**Data records:**
□ □ □ □ □ □ □
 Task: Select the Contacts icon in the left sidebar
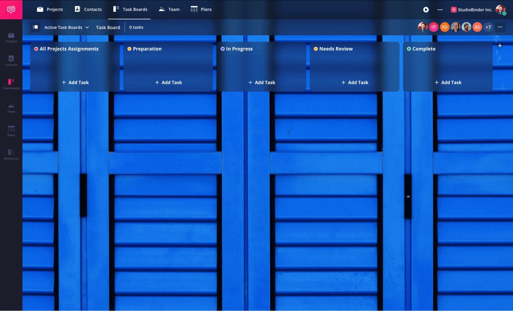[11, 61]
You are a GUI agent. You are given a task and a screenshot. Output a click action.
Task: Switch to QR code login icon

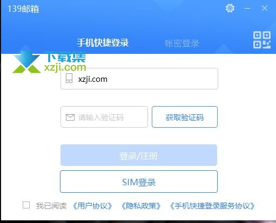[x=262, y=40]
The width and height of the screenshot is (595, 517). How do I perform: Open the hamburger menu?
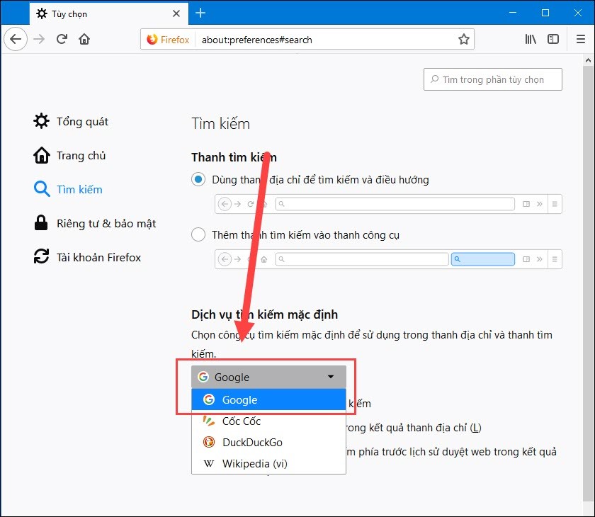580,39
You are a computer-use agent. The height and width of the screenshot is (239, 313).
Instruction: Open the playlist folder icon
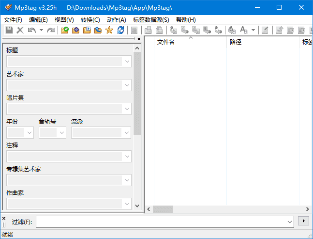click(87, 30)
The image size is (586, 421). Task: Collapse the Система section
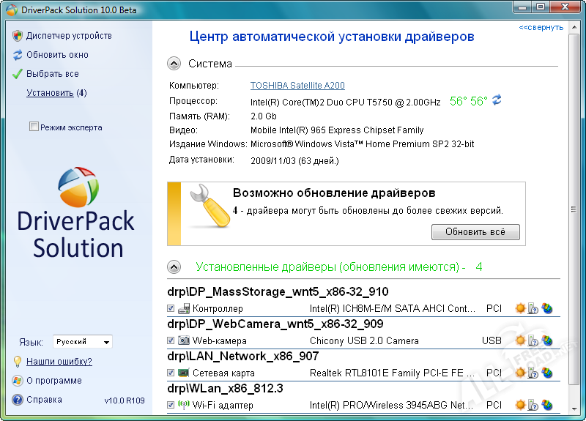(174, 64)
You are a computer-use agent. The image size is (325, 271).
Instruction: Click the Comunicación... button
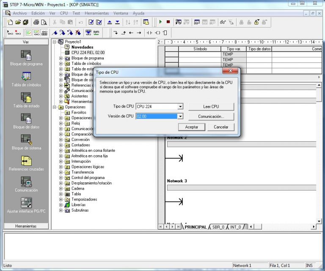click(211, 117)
□ □ □ □ □ □ □
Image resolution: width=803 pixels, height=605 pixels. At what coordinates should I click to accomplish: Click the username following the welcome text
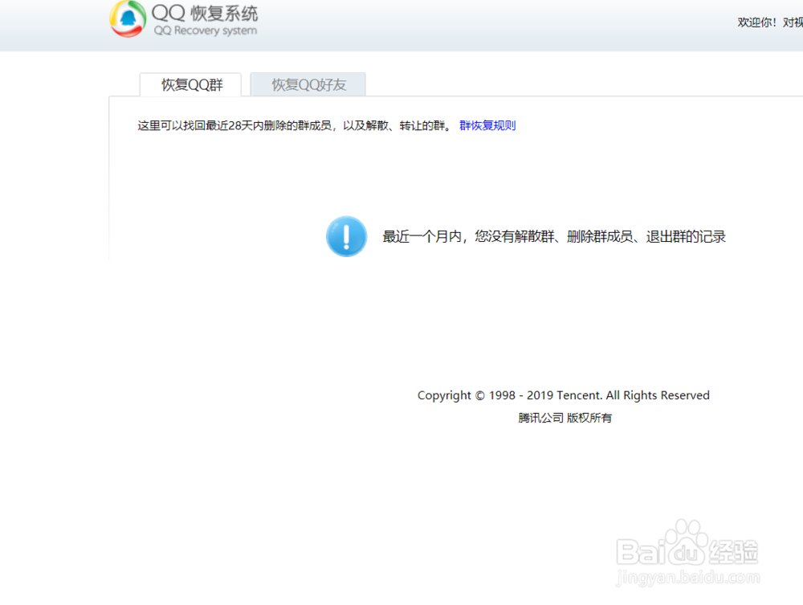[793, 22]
□ □ □ □ □ □ □
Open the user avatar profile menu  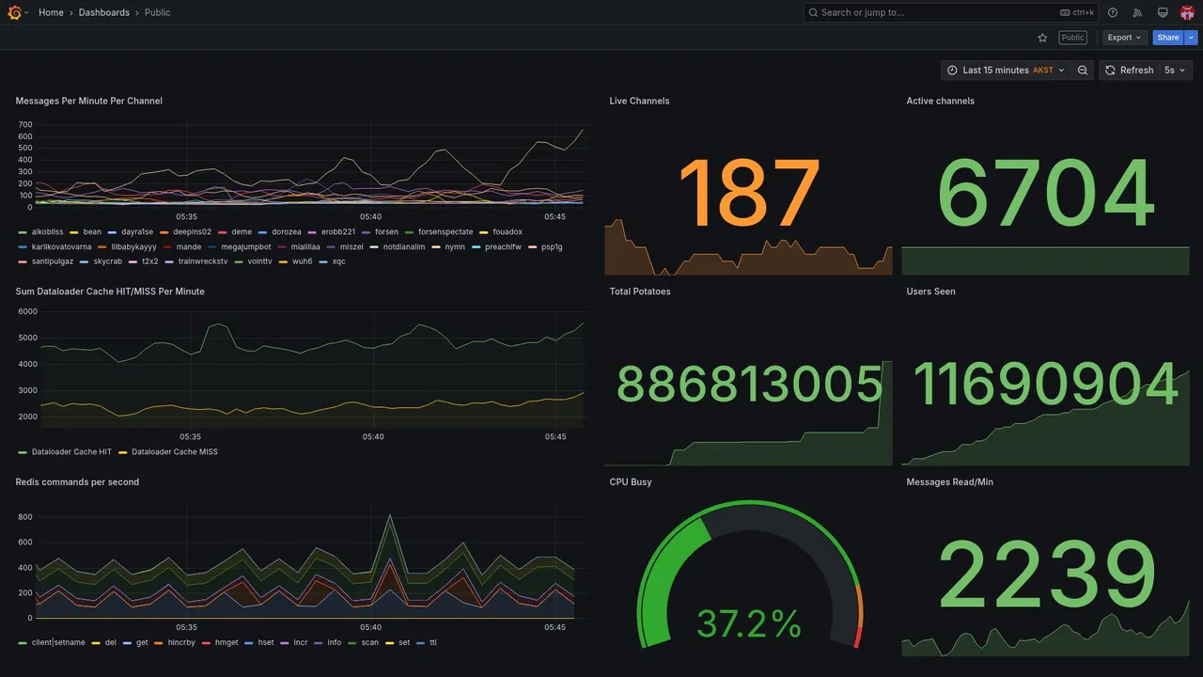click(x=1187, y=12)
□ □ □ □ □ □ □
**Instructions to follow:** Each line above with the word "agent" needs to be copied.

**The answer:**
You are a GUI agent. You are given a task and a screenshot. Output a click action.
You are a computer-use agent. The height and width of the screenshot is (239, 313).
You are a computer-use agent. The image size is (325, 271).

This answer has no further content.